# IELTS exemption for Engineers Australia



## sharat47 (Jun 7, 2016)

Hello Guys I have a question regarding the requirement of IELTS exam for skills assessment for engineers australia. I found this on Engineers Australia site: The following applicants may be exempt from the requirement for IELTS: a) applicants who are native English speakers; b) applicants who have successfully completed an Australian Advanced Diploma, or university undergraduate degree or Masters degree or PhD level program at an Australian university. In my case I have a Masters degree of one year duration from Australia so am I exempt from writing the IELTS or is this exemption valid only for masters of 2 years and more? Thanks.


----------



## shq (Jun 6, 2016)

I had the same question when I applied for MSA with EA although I completed my bachelor in AU and master in UK. In the end, I haven't been requested an English language test result.

I found this information in MSA Booklet:

The following applicants may be exempt from the requirement to provide an English language test:

• Applicants who have completed an Australian undergraduate engineering qualification or a 2 year Masters degree or PhD program at an Australian university.

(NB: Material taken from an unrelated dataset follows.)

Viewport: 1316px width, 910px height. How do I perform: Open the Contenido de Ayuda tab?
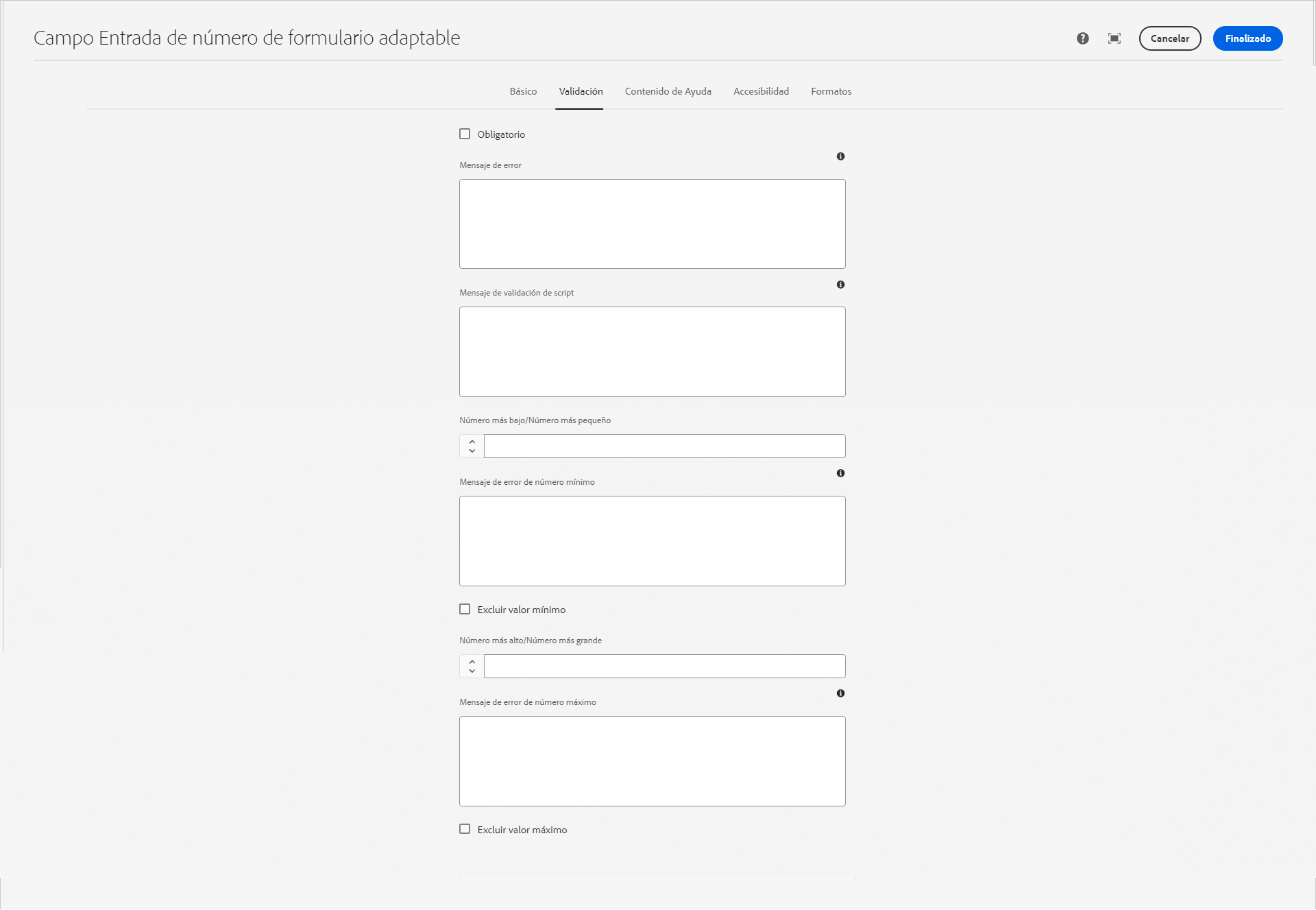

Documentary evidence of successful completion of the Australian qualification is required for exemption on this basis;

• Applicants who are native English speakers.
A native English speaker is a person who lived and was educated (primary, secondary and tertiary education) in the country where the official language is English: Australia, New Zealand, the United States of America, the United Kingdom, Ireland and Canada (excluding Quebec).

• Applicants under the Accord pathway that hold a minimum academic level of a Bachelor degree from any of the above listed countries may also be eligible for exemption.

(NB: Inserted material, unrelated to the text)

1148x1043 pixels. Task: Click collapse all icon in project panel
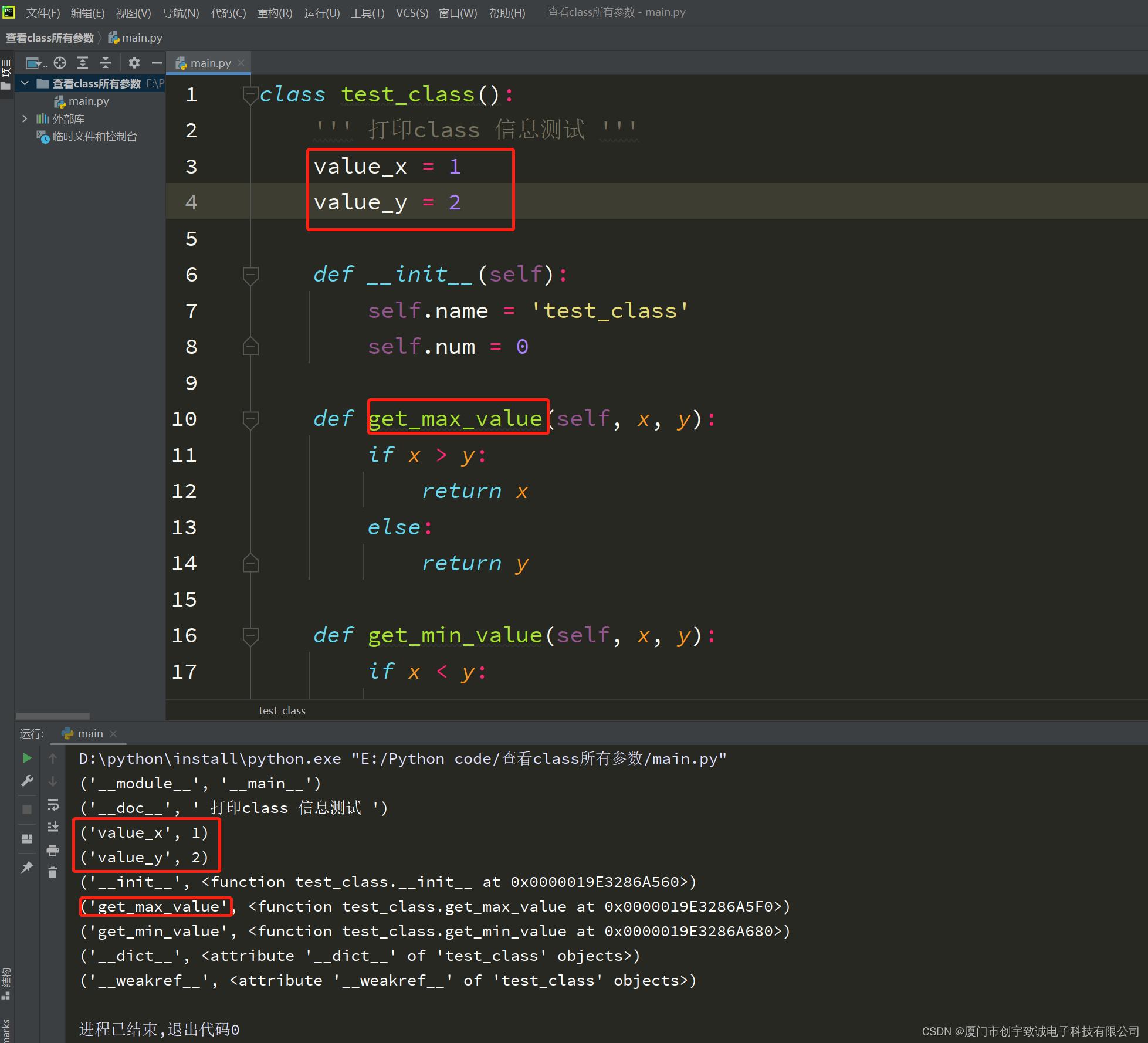coord(106,63)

*Please note, exemptions are determined on a case by case basis and Engineers Australia reserves the right to request an English language test result at any stage of the assessment.*


----------



## sharat47 (Jun 7, 2016)

Thanks a lot for the info. Did you apply for MSA with relevant work experience or is it possible to get assessment without any?


----------



## shq (Jun 6, 2016)

Hi sharat47,

My MSA was assessed based on my bachelor degree (accredited qualification pathway) and I didn't have to provide any evidence for work experience (although I listed 3 years working experience in my CV).

Things may be different if you apply under other pathways but I am not sure. Please read carefully the MSA Booklet and see the FAQ on EA website related to MSA.

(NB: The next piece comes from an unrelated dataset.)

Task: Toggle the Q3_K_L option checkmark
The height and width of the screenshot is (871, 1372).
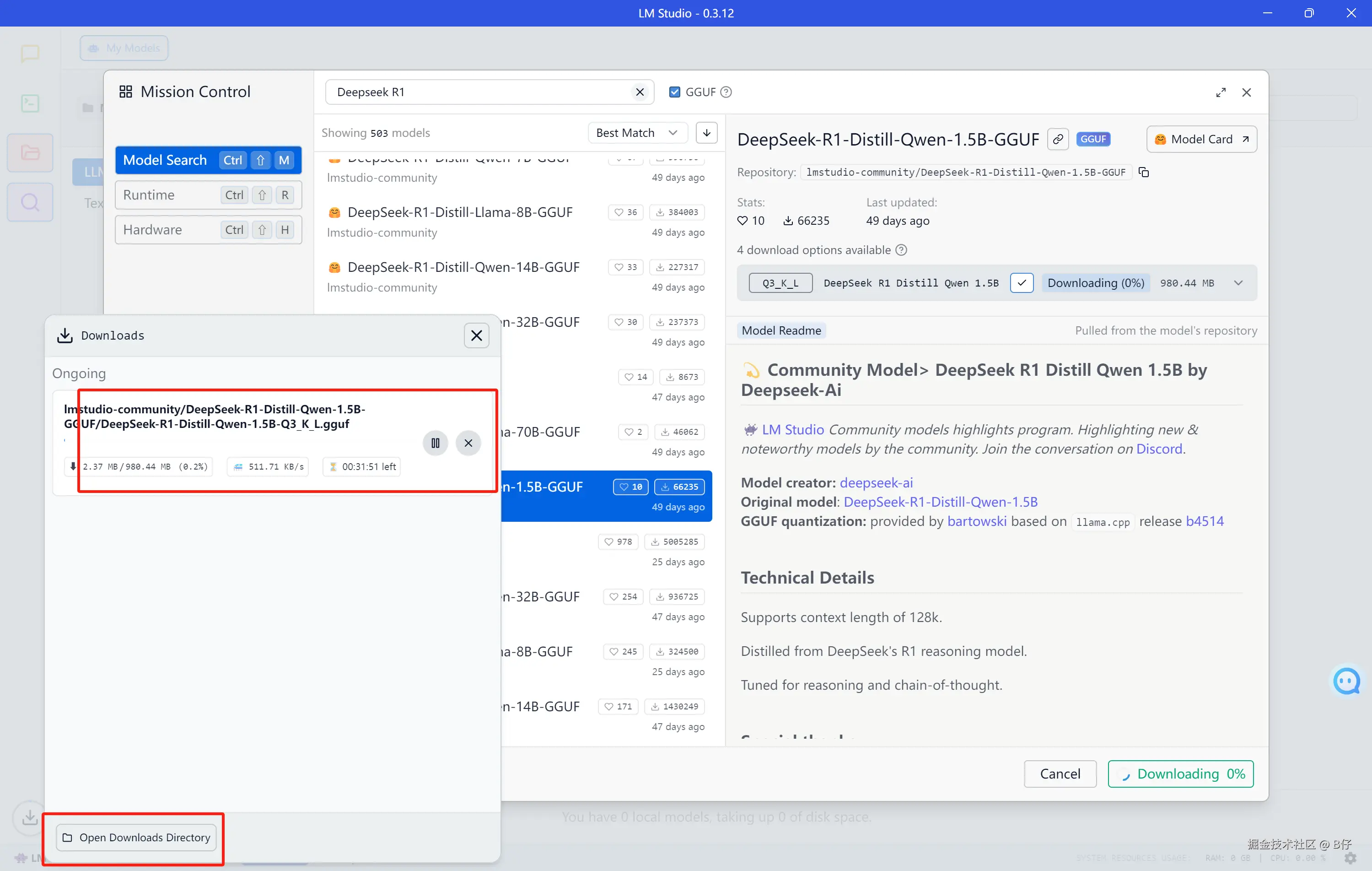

Other experts from the forum may be more helpful.

Cheers.


----------



## kirst.sin (Mar 27, 2013)

shq said:


> Hi sharat47,
> 
> My MSA was assessed based on my bachelor degree (accredited qualification pathway) and I didn't have to provide any evidence for work experience (although I listed 3 years working experience in my CV).
> 
> ...


shq,

Are you claiming any points under skilled employment?

Regards.


----------



## shq (Jun 6, 2016)

kirst.sin said:


> shq,
> 
> Are you claiming any points under skilled employment?
> 
> Regards.


Hi kirst.sin,

I didn't claim points for employment.

I submitted my EOI with only 60 points in civil engineering sector. I guessed that would be enough to get an invitation (and lucky I got it straight away).

I didn't want to claim more points for employment because it could be risky that I failed to claim and also it might lengthen my visa processing time. I need it asap.

Cheers


----------